TEXTO FORNECIDO
# # # # # # #

Em um marco histórico para a festa de Carnaval de Porto Velho, uma mulher indígena ocupa pela primeira vez o posto de princesa da Corte do Rei Momo. Aga Maria dos Santos, pertencente à etnia Tsiã Puyanawa, traz à festa não apenas beleza e carisma, mas também a simbologia da luta e da representatividade dos povos originários.
A presença da princesa indígena coincide com o Dia Nacional de Luta dos Povos Indígenas, celebrado em 7 de fevereiro, reforçando o compromisso da Prefeitura de Porto Velho com políticas públicas voltadas à inclusão, respeito e valorização cultural.
A Corte do Rei Momo abre e encerra a programação carnavalesca, sendo símbolo do espírito festivo do evento. Segundo Aga Maria, suas apresentações carregam uma mensagem de resistência e visibilidade para as comunidades indígenas, incentivando outras meninas indígenas a se verem em espaços públicos.

# # # # # # #

Entradas do conjunto de dados:

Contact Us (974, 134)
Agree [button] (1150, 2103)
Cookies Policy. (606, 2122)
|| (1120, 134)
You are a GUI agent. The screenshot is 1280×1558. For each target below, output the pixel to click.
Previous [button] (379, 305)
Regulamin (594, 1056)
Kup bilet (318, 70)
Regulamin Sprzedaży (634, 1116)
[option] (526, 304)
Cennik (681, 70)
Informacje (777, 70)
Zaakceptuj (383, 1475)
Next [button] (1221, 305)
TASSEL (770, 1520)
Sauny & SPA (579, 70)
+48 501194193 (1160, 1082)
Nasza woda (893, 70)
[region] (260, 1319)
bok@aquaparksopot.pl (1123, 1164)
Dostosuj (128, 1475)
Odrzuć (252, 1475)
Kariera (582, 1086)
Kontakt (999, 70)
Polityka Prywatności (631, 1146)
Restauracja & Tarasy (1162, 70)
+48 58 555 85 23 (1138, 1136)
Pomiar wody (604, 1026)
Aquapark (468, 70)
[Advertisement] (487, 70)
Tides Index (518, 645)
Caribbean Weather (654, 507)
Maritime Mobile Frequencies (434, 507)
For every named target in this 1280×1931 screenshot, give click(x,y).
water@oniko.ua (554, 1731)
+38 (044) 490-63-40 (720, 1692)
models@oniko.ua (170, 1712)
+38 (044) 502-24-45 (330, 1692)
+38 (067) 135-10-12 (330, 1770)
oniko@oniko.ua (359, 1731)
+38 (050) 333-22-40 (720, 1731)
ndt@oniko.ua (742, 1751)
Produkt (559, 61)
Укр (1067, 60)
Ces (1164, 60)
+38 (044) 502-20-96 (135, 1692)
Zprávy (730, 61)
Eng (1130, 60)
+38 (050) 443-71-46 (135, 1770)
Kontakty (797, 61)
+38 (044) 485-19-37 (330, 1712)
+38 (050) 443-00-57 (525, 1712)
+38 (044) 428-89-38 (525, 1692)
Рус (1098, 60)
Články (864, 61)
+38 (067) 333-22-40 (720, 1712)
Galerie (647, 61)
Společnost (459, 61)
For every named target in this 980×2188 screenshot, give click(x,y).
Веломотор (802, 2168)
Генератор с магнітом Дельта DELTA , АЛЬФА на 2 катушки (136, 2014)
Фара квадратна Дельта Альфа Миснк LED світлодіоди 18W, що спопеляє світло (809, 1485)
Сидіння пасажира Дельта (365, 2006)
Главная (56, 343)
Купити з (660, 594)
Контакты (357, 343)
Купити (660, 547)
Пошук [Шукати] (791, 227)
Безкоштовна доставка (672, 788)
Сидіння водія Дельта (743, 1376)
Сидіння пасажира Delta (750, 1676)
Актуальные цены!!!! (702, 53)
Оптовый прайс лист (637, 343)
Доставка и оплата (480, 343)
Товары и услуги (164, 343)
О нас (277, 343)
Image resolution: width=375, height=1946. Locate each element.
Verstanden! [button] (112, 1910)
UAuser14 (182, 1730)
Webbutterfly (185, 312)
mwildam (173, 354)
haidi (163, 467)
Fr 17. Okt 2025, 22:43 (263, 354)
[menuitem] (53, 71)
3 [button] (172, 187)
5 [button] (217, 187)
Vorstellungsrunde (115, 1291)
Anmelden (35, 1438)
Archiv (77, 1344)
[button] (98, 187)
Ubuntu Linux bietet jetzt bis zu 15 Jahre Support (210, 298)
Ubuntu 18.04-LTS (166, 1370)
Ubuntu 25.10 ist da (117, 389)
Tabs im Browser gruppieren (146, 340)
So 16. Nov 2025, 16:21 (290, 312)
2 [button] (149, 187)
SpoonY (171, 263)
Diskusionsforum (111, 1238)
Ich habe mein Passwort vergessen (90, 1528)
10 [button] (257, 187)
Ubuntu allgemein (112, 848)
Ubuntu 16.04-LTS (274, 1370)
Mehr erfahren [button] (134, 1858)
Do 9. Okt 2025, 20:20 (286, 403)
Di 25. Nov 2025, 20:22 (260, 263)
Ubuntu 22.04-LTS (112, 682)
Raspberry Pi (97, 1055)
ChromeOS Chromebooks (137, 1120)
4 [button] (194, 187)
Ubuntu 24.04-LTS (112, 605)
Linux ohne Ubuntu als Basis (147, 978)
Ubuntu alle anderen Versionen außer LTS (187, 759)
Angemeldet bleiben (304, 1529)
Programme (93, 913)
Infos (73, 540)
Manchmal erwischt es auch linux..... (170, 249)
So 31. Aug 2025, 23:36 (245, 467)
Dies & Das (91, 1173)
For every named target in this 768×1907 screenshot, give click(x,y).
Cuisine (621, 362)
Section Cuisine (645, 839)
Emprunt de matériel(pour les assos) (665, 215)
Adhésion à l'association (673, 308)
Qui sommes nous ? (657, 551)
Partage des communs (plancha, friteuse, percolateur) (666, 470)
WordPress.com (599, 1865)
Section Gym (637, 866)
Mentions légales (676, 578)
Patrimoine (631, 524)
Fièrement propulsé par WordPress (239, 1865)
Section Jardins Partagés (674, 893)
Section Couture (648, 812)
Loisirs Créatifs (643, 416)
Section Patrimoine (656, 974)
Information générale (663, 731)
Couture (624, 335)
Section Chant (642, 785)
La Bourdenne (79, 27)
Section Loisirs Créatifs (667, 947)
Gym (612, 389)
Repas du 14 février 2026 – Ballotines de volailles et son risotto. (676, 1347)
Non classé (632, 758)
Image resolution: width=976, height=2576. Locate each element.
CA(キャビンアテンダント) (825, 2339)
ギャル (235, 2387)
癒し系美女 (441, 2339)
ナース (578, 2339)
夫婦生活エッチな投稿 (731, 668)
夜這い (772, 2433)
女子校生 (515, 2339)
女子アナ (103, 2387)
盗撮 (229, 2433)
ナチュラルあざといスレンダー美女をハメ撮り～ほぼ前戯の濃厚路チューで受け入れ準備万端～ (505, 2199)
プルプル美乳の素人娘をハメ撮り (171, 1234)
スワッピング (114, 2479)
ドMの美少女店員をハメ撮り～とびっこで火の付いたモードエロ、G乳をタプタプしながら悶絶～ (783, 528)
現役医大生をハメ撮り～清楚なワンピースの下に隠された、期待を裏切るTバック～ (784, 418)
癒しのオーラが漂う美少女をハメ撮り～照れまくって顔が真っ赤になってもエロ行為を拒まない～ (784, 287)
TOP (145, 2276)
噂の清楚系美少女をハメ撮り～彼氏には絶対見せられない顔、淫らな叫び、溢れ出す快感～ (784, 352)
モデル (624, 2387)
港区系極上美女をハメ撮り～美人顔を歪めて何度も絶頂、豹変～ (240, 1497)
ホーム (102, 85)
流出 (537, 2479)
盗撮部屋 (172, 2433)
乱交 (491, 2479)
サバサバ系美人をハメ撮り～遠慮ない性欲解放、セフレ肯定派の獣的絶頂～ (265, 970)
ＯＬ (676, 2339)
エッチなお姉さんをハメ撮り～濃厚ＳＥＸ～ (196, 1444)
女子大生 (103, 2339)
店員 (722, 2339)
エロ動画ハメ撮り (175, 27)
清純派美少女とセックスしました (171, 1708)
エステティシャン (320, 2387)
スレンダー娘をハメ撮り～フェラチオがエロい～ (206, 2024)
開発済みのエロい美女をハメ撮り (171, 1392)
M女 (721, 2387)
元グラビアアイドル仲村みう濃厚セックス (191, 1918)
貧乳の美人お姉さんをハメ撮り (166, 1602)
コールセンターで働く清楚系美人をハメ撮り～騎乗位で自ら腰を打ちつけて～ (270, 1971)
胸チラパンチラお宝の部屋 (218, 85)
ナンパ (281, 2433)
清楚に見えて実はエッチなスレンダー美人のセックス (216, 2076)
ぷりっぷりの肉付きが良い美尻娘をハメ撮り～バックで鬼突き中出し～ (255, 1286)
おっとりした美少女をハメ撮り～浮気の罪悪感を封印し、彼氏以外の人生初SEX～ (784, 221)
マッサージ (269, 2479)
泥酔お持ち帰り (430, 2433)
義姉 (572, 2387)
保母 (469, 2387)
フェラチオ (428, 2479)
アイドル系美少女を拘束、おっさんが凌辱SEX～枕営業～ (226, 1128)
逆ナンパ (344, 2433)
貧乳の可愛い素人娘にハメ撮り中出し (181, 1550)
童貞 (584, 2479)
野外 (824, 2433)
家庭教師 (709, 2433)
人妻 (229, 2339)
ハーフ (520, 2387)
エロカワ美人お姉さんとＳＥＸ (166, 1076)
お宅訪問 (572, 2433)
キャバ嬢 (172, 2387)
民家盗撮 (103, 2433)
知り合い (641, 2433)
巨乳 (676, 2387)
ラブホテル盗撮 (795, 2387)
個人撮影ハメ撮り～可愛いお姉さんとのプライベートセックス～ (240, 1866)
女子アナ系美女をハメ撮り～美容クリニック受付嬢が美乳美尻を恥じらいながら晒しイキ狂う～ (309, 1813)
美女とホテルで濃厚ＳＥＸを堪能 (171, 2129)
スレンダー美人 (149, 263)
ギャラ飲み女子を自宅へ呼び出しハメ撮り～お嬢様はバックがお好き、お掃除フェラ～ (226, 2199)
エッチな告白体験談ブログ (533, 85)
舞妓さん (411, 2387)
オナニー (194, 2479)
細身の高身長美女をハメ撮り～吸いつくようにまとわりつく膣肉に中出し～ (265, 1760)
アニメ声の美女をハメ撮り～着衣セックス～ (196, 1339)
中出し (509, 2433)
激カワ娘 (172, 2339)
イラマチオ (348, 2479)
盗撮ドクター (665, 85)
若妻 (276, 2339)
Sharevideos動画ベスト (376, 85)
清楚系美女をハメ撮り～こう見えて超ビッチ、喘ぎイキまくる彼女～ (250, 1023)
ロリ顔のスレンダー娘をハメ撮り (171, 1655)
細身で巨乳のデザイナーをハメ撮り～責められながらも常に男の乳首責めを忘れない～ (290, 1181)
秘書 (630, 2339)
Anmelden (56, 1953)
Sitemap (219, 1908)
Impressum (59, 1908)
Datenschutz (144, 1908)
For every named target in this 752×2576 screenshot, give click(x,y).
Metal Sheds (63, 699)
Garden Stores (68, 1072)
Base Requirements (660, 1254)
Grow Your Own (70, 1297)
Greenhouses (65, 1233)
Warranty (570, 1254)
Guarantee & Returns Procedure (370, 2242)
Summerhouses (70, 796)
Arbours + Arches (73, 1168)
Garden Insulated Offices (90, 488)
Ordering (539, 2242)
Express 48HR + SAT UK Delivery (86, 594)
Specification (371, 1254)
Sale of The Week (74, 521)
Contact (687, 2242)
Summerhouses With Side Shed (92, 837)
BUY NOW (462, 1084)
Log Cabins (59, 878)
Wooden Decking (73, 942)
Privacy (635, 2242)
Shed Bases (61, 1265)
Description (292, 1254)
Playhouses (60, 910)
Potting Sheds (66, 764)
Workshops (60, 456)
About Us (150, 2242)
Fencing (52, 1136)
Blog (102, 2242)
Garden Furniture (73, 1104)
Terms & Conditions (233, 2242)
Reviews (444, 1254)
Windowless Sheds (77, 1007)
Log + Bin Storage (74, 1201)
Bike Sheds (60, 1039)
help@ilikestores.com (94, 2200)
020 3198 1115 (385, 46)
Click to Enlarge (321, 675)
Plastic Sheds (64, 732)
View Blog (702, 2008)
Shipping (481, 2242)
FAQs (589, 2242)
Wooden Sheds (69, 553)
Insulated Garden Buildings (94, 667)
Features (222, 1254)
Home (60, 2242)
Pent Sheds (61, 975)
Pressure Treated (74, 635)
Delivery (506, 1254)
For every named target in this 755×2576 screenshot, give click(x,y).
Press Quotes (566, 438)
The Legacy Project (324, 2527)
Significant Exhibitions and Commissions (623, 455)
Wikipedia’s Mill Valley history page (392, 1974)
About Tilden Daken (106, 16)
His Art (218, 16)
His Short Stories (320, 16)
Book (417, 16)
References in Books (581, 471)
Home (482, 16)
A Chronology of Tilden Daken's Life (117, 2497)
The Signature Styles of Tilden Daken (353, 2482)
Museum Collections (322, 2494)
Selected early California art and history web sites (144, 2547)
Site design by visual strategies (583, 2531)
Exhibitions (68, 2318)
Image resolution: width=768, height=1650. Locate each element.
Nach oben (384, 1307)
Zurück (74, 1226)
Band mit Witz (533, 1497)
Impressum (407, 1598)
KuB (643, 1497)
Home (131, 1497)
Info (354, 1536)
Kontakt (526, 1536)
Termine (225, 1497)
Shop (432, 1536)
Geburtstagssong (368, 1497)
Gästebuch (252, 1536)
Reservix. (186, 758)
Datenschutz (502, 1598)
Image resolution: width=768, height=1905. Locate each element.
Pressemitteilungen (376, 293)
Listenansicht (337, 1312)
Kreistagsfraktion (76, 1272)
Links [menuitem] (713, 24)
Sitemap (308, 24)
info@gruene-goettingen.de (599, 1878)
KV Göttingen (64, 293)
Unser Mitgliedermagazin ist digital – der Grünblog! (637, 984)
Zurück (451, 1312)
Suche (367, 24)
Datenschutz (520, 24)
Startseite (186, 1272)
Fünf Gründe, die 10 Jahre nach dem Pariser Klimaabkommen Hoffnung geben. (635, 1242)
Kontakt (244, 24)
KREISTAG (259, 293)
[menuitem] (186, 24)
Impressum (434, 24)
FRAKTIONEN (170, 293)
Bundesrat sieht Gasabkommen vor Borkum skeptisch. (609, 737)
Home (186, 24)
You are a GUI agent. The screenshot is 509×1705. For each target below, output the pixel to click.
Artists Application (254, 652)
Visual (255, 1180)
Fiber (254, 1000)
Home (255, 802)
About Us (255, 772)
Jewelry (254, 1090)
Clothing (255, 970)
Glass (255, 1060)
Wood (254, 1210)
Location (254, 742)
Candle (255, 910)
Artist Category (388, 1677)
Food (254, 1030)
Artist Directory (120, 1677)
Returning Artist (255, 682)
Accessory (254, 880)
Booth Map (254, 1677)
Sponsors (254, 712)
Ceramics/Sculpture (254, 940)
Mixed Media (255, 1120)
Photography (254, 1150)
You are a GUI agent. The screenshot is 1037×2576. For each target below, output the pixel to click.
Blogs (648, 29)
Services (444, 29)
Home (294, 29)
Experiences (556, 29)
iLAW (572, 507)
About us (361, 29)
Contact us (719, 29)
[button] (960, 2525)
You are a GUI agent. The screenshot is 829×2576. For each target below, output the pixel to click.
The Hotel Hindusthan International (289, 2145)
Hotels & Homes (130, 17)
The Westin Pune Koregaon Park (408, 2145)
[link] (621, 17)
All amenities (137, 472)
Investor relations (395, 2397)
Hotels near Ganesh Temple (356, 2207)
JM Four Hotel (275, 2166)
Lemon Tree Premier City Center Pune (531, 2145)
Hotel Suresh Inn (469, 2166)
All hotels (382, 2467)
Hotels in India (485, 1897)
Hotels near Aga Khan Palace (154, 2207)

# # # # # # #

INSTRUÇÕES DO EXERCÍCIO
(a) Transcreva do texto sobre a princesa indígena do Carnaval o trecho que vai de "Em um marco" até "dos povos originários.", inclusive.
(b) Prossiga o texto sobre a princesa indígena do Carnaval a partir da última frase apresentada.
As linhas não são usadas nesta tarefa.

RESPOSTAS DO EXERCÍCIO
(a)
Em um marco histórico para a festa de Carnaval de Porto Velho, uma mulher indígena ocupa pela primeira vez o posto de princesa da Corte do Rei Momo. Aga Maria dos Santos, pertencente à etnia Tsiã Puyanawa, traz à festa não apenas beleza e carisma, mas também a simbologia da luta e da representatividade dos povos originários.

(b)
“Foram anos de luta pelos nossos direitos, para sermos olhados com mais carinho, com mais cuidado e, principalmente, com respeito. Essa minha participação ajuda outras meninas indígenas a se verem nos espaços públicos”, afirmou Aga Maria, que mantém seu nome originário, Tsiã Puyanawa, como referência cultural.
Os integrantes da Corte do Rei Momo são escolhidos por meio de edital e processo seletivo, seguindo uma agenda de apresentações até o encerramento oficial do Carnaval 2026, em 28 de fevereiro. A participação inédita de Aga Maria marca um passo significativo para a representatividade indígena no Carnaval e para a valorização da diversidade cultural de Porto Velho.